Like most BNPL companies, Zip makes money through transaction fees paid by the business, as well as late fees charged to customers who miss payments.

PME shares

Founded in 1983, Pro Medicus is a provider of radiology IT software serving hospitals, imaging centres and health care groups worldwide.

The company’s suite of products focuses on Radiology Information Systems (RIS), Picture Archiving and Communication Systems (PACS), and advanced visualization solutions. These tools support various functions, from patient scheduling and billing to rapid medical imaging interpretation and analysis.

ZIP share price valuation

As a growth company, one way to put a rough guesstimate on the ZIP share price could be to compare its price-to-sales multiple over time. This can tell us how the company has historically been valued relative to its total revenue.

Currently, Zip Co Ltd shares have a price-sales ratio of 4.93x, compared to its 5-year average of 5.81x, meaning its shares are trading lower than their historical average. This could mean that the share price has fallen, or sales have increased, or both. In the case of ZIP, revenue has been growing over the last 3 years. Of course, context is important – and this is just one valuation technique. Investment decisions can’t just be based on one metric, but this can be a rough starting point.

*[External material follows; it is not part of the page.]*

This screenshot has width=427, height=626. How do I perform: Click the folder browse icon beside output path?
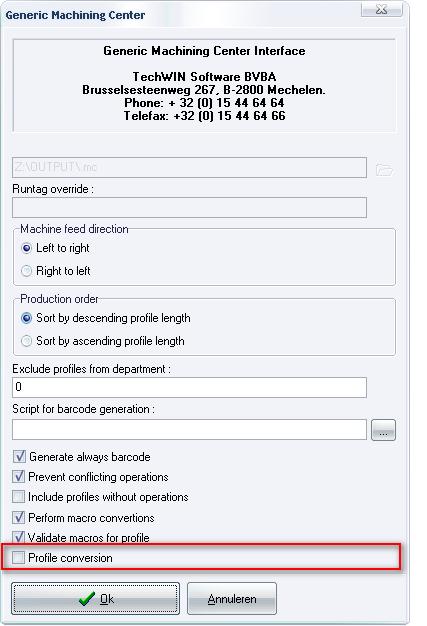point(384,169)
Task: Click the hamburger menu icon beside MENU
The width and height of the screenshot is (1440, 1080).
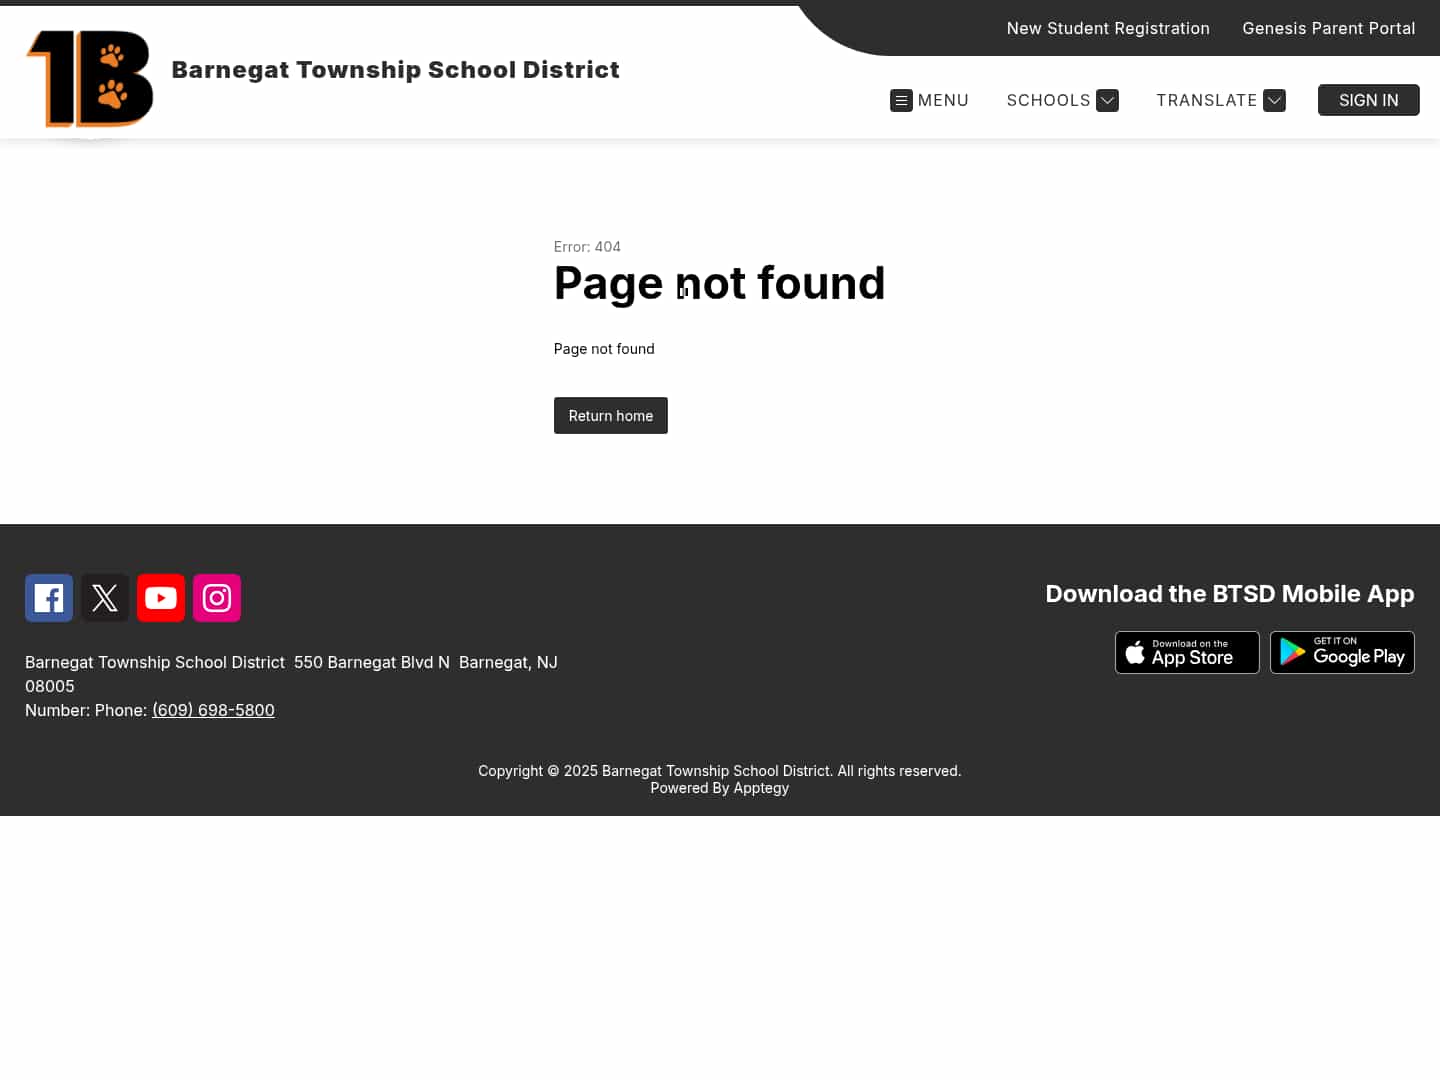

The PME share price currently trades at a price-sales ratio of 133.62x, which compares to its 5-year long-term average of 82.69x. So, its shares are trading above their historical average. Don’t forget, a simple multiple like this should only be the start of your research. The Rask websites offer free online investing courses, created by analysts explaining things like Discounted Cash Flow (DCF) and Dividend Discount Models (DDM). They even include free valuation spreadsheets! It’s a good idea to use multiple valuation methods to value a share like Pro Medicus Limited.